**EXERCISE PROMPT**
Repeat every record below exactly, but leave out any pictures.

=== SUPPLIED DATA ===

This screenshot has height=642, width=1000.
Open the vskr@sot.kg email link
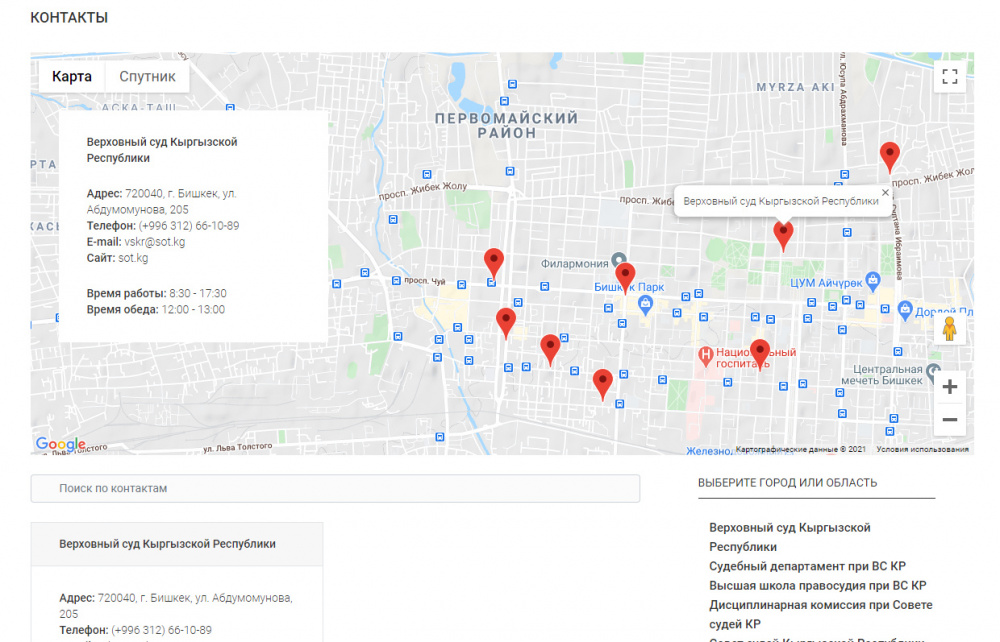click(155, 242)
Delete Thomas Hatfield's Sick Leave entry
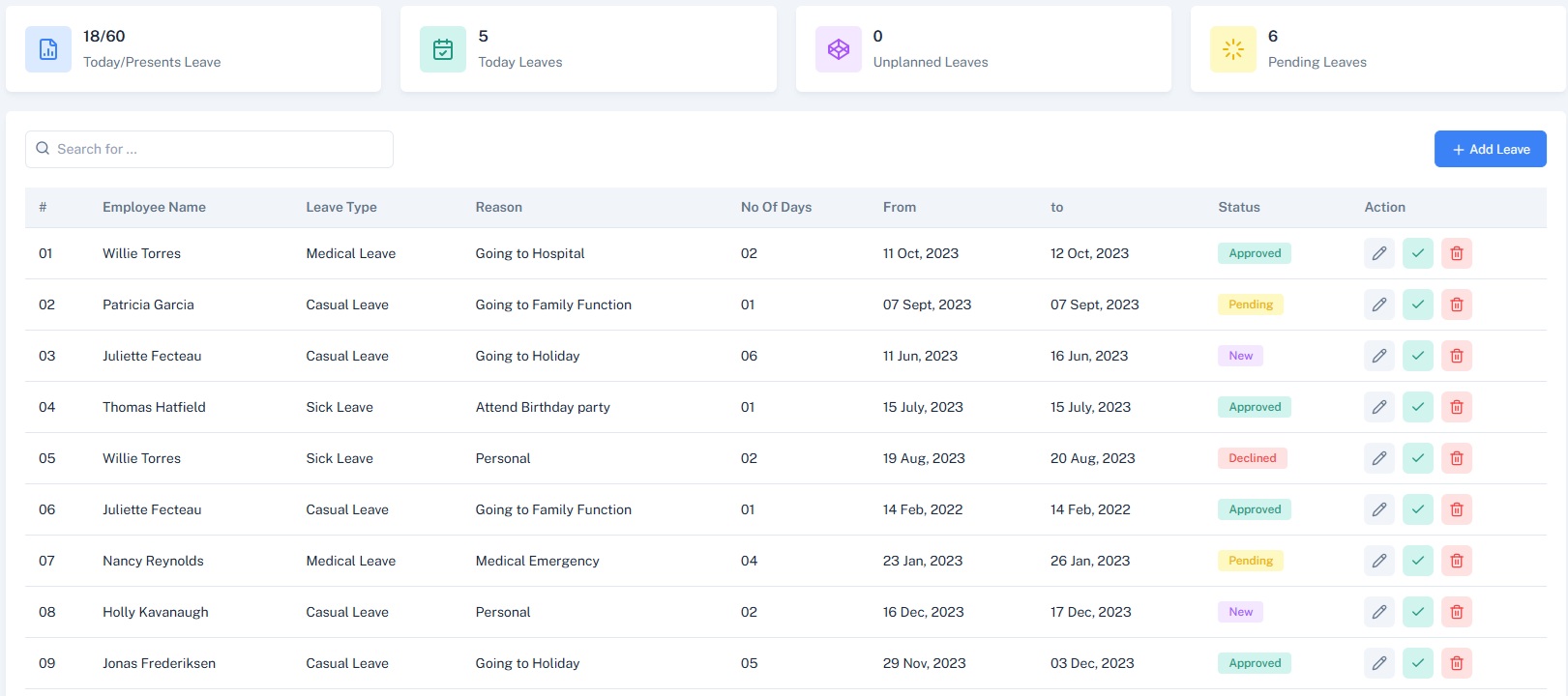The image size is (1568, 696). pyautogui.click(x=1456, y=407)
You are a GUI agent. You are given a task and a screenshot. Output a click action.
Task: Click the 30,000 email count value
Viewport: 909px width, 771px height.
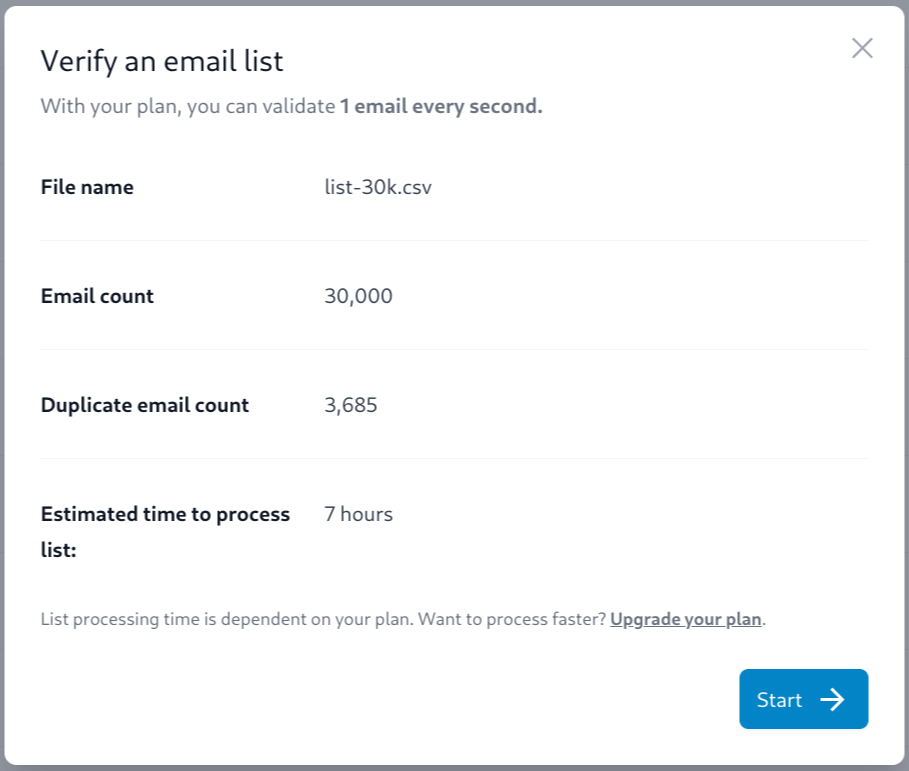[358, 296]
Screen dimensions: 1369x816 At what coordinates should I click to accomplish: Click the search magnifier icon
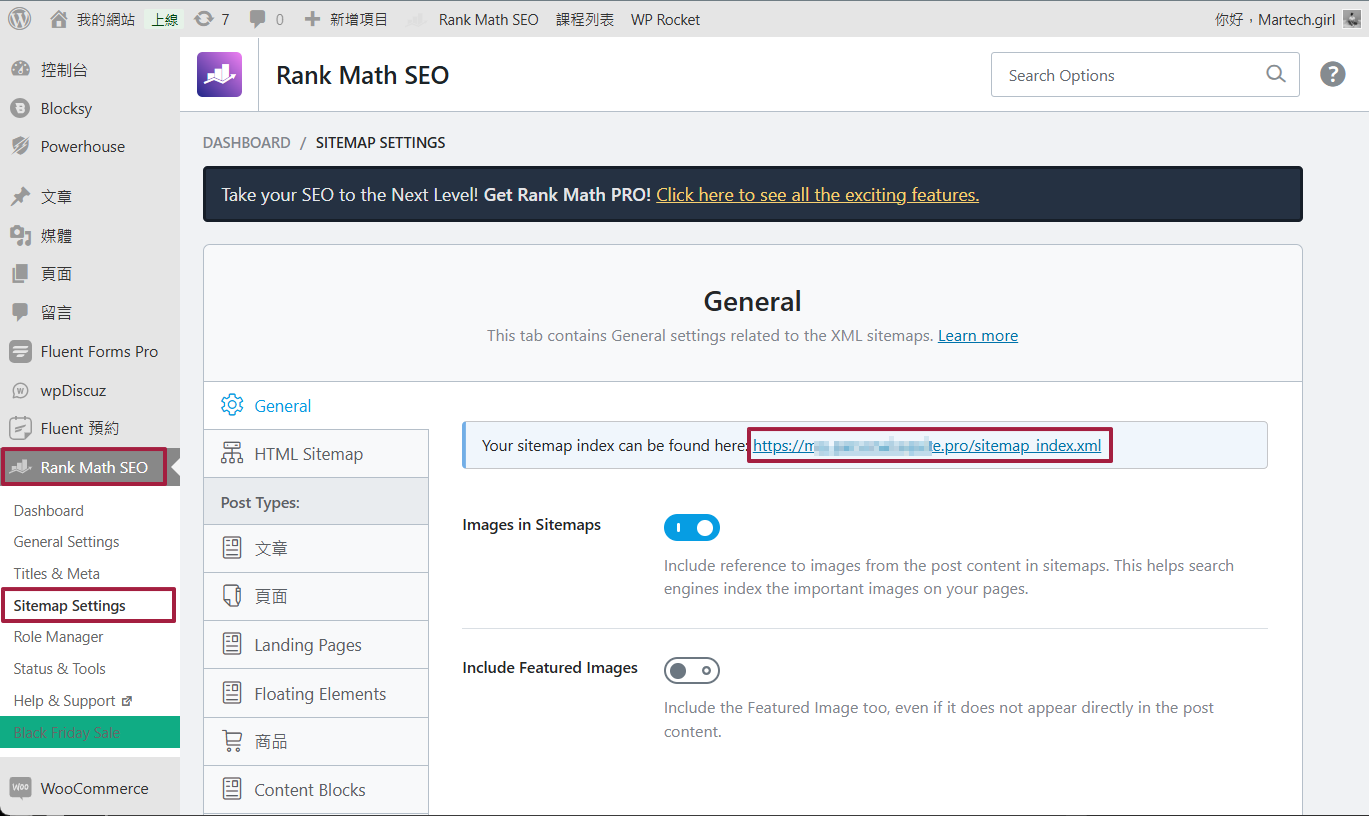1275,74
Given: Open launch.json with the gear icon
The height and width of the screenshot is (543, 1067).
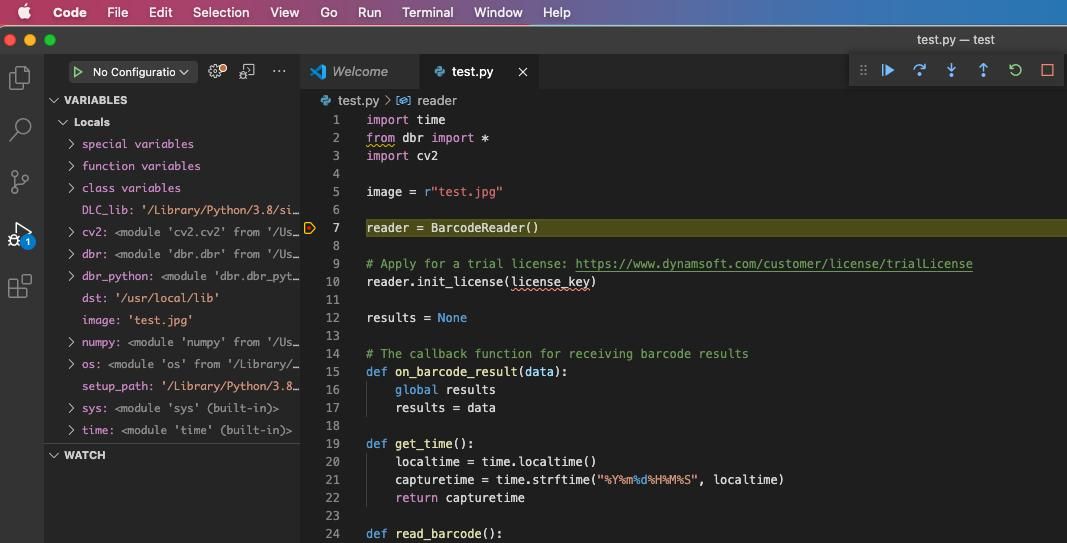Looking at the screenshot, I should (216, 72).
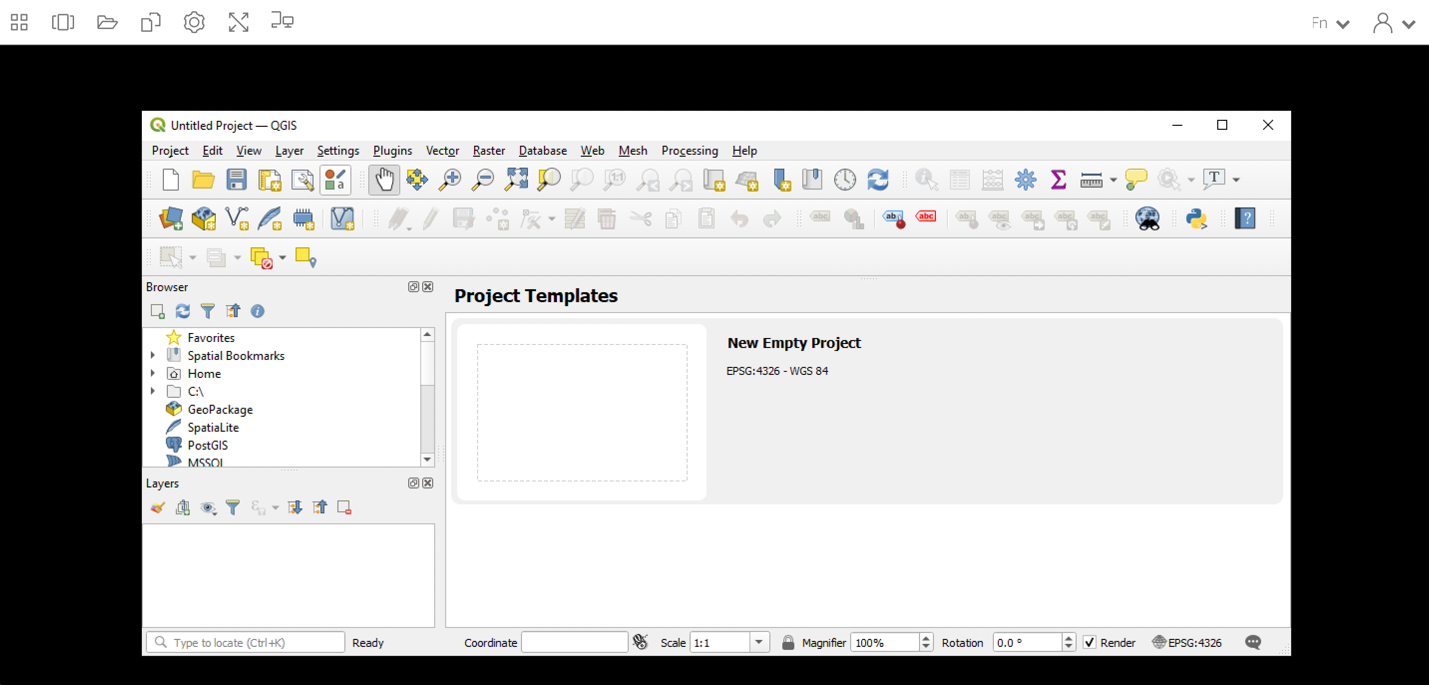Activate the Zoom In tool
This screenshot has height=685, width=1429.
point(449,179)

===

**TASK RESPONSE**
This screenshot has height=642, width=1000.
Open the vskr@sot.kg email link
click(155, 242)
Delete Thomas Hatfield's Sick Leave entry
The image size is (1568, 696). pyautogui.click(x=1456, y=407)
You are a GUI agent. You are given a task and a screenshot. Output a click action.
Task: Click the 30,000 email count value
Viewport: 909px width, 771px height.
[358, 296]
Screen dimensions: 1369x816 At what coordinates should I click to accomplish: Click the search magnifier icon
1275,74
Given: Open launch.json with the gear icon
The height and width of the screenshot is (543, 1067).
Looking at the screenshot, I should (216, 72).
Activate the Zoom In tool
This screenshot has height=685, width=1429.
point(449,179)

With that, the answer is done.